> Recorded data:
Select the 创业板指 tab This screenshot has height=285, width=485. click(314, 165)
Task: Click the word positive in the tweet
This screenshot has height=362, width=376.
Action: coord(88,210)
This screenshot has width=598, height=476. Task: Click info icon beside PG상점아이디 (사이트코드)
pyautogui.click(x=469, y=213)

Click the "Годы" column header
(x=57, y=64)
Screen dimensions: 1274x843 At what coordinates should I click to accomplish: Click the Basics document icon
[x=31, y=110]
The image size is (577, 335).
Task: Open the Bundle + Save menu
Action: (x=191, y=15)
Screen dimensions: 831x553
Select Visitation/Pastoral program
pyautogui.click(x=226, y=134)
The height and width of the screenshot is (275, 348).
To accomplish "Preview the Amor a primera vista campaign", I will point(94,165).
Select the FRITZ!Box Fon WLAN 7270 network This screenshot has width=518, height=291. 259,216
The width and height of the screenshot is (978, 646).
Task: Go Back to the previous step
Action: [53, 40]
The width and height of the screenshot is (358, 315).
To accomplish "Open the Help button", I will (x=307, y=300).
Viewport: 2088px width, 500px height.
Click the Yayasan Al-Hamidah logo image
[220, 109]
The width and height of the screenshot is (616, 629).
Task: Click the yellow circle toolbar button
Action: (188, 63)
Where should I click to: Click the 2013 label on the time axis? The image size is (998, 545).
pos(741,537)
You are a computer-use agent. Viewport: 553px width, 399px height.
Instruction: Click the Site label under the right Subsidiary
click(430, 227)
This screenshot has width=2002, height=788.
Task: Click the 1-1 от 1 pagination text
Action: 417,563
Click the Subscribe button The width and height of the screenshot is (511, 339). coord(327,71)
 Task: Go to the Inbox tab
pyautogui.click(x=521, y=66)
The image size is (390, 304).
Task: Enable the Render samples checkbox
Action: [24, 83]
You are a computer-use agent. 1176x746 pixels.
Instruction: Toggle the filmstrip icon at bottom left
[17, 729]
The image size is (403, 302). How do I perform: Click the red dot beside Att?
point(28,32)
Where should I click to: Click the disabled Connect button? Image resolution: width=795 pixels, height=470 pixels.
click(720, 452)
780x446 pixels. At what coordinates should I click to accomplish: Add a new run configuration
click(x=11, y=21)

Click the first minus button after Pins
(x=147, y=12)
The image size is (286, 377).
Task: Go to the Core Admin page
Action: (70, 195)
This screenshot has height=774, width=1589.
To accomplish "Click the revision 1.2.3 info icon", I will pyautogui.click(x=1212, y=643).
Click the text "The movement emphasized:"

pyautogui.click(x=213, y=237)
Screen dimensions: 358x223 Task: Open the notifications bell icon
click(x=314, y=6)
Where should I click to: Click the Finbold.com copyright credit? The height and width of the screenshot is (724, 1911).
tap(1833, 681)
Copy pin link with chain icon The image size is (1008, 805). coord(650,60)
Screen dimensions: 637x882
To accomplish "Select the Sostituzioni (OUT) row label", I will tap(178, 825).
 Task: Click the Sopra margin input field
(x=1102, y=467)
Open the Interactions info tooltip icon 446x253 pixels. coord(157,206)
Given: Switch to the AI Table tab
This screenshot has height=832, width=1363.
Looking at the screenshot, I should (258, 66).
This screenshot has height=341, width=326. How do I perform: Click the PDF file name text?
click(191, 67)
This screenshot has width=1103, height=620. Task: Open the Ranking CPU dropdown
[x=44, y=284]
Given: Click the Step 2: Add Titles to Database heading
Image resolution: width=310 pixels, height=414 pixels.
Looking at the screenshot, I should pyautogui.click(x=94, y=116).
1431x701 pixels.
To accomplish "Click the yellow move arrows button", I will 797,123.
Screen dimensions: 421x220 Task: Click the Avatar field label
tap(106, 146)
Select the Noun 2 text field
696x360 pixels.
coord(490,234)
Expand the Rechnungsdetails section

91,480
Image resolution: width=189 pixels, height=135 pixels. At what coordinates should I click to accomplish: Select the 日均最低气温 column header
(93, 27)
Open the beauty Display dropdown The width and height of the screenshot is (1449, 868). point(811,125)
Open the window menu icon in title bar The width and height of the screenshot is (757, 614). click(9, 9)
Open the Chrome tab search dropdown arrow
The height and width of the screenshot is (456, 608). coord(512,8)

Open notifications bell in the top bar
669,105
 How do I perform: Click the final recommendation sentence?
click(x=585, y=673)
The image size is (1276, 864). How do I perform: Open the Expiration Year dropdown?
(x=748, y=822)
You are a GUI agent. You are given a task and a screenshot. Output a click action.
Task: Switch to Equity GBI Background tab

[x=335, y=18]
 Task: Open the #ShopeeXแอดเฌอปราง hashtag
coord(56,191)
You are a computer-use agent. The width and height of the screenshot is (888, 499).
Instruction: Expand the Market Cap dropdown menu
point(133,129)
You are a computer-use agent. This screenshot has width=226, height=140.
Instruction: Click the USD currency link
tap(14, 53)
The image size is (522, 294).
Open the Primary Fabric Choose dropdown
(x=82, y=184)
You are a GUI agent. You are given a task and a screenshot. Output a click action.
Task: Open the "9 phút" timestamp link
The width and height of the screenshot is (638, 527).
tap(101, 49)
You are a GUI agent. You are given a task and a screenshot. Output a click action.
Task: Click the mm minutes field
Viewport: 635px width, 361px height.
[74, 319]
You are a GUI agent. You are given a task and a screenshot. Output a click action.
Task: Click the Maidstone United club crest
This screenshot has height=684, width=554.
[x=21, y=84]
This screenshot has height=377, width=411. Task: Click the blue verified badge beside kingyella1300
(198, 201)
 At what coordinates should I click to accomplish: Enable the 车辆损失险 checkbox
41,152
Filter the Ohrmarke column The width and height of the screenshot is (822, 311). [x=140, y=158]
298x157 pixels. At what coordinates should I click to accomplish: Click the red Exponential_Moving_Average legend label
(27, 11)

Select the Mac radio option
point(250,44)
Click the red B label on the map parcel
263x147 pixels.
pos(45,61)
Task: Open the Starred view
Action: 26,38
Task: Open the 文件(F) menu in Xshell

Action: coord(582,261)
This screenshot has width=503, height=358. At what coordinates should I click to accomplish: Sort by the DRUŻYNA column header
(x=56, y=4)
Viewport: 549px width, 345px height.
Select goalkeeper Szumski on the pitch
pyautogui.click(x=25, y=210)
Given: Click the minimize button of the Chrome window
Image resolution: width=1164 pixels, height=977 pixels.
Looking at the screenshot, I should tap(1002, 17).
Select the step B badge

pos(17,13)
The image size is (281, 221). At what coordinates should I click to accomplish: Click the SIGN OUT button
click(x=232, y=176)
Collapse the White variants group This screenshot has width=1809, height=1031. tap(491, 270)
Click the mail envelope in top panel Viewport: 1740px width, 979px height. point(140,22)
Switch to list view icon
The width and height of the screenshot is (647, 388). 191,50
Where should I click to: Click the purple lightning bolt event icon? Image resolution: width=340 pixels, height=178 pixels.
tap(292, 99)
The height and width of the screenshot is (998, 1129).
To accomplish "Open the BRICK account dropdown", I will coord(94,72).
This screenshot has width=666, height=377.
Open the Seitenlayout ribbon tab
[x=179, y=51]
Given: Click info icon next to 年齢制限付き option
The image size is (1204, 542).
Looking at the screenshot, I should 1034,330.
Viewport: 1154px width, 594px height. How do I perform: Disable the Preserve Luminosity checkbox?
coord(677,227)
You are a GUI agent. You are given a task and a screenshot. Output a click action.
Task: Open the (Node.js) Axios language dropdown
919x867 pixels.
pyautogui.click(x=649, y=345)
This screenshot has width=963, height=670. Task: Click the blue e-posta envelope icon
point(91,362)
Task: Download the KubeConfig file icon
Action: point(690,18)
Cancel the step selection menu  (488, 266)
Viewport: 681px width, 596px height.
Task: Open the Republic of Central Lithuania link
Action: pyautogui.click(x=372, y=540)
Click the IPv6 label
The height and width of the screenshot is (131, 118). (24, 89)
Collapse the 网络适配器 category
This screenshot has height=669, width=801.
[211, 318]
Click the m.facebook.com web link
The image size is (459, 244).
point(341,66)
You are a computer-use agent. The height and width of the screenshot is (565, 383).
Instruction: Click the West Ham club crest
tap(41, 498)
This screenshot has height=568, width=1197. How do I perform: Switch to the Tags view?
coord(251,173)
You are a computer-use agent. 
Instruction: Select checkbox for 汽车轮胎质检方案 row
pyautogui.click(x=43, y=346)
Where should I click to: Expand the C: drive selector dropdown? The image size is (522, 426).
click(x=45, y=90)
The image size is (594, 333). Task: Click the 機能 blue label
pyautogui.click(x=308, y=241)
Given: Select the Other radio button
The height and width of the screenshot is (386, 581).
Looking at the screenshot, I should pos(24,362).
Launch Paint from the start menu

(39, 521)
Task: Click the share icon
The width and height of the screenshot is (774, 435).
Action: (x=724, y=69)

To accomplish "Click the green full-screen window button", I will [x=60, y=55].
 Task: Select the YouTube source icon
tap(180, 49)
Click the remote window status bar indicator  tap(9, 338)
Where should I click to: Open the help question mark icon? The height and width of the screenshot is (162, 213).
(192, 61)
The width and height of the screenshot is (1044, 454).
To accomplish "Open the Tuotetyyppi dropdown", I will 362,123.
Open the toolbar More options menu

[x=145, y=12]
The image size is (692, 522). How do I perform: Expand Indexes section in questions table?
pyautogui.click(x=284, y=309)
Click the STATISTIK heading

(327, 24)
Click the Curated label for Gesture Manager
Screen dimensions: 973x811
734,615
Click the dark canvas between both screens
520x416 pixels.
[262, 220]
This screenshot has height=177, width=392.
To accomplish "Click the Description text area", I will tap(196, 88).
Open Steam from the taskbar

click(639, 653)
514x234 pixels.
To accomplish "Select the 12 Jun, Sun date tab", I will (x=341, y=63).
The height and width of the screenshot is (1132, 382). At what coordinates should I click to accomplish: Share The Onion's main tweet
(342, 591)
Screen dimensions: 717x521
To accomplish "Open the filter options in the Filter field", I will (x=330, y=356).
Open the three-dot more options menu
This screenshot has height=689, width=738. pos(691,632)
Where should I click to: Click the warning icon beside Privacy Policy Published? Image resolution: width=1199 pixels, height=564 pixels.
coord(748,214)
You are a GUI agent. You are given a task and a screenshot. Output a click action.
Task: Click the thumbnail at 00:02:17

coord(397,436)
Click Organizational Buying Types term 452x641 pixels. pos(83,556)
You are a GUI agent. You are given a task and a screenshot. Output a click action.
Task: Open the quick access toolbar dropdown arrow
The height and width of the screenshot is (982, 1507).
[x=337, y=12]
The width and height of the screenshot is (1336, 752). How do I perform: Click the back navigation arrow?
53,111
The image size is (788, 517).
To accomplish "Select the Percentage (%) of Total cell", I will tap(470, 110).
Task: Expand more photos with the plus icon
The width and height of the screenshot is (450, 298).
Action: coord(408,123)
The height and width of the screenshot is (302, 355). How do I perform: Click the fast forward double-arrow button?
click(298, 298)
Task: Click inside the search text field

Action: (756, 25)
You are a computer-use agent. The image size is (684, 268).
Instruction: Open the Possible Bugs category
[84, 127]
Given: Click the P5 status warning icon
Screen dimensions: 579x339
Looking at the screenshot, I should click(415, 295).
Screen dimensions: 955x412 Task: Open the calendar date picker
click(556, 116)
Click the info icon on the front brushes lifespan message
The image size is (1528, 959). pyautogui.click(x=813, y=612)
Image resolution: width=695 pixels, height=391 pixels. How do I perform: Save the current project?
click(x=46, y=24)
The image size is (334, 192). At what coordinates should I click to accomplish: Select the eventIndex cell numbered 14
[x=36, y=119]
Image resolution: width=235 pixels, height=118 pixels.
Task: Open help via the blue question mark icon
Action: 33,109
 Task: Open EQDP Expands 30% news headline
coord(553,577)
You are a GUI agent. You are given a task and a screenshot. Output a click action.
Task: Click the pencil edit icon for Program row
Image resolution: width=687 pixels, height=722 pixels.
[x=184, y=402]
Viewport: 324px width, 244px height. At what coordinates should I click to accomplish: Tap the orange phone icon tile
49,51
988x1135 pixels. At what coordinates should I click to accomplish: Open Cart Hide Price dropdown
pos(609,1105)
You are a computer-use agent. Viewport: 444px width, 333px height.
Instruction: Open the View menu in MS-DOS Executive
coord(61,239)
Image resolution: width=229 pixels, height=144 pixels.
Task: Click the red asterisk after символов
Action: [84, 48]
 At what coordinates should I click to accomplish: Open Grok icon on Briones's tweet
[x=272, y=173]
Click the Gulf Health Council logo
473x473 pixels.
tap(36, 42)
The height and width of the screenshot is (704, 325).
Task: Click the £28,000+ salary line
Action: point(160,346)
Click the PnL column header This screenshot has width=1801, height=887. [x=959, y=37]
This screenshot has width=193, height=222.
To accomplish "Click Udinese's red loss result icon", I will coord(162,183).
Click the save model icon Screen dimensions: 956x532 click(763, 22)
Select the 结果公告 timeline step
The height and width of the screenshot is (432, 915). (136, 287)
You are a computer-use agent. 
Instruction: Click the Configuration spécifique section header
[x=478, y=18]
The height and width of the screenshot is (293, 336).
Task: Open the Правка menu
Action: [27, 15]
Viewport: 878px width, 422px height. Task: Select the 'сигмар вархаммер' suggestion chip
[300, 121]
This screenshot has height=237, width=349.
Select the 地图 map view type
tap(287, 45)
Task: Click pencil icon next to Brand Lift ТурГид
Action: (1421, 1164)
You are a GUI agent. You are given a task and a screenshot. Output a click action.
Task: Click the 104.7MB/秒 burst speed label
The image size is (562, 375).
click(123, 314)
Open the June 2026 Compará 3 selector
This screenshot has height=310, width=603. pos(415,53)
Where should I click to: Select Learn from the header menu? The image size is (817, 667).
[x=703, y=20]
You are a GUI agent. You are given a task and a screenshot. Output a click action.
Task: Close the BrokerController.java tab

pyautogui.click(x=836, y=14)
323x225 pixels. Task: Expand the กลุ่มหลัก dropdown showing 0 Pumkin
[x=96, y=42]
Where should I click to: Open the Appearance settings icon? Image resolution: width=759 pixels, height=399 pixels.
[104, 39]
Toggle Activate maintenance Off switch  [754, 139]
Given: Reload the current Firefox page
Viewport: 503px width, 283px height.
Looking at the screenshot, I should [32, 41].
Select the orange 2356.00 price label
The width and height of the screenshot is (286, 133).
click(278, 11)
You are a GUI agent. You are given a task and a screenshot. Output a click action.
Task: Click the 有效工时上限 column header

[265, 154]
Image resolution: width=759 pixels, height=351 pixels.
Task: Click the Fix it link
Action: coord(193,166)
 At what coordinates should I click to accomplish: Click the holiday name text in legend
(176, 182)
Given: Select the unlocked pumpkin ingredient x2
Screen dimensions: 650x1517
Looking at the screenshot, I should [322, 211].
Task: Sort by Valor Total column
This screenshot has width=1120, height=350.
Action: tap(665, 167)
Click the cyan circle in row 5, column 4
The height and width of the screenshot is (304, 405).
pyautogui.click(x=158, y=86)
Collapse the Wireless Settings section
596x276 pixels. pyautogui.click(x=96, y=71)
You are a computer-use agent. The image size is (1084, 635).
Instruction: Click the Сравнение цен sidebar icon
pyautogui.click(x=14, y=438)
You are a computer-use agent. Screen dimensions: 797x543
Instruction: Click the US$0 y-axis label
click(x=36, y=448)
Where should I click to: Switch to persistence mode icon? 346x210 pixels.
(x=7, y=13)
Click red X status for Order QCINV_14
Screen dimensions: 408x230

> Exercise goal: How many lines in the records above contain the word "current"? Reply with the number alone.

> Task result: 2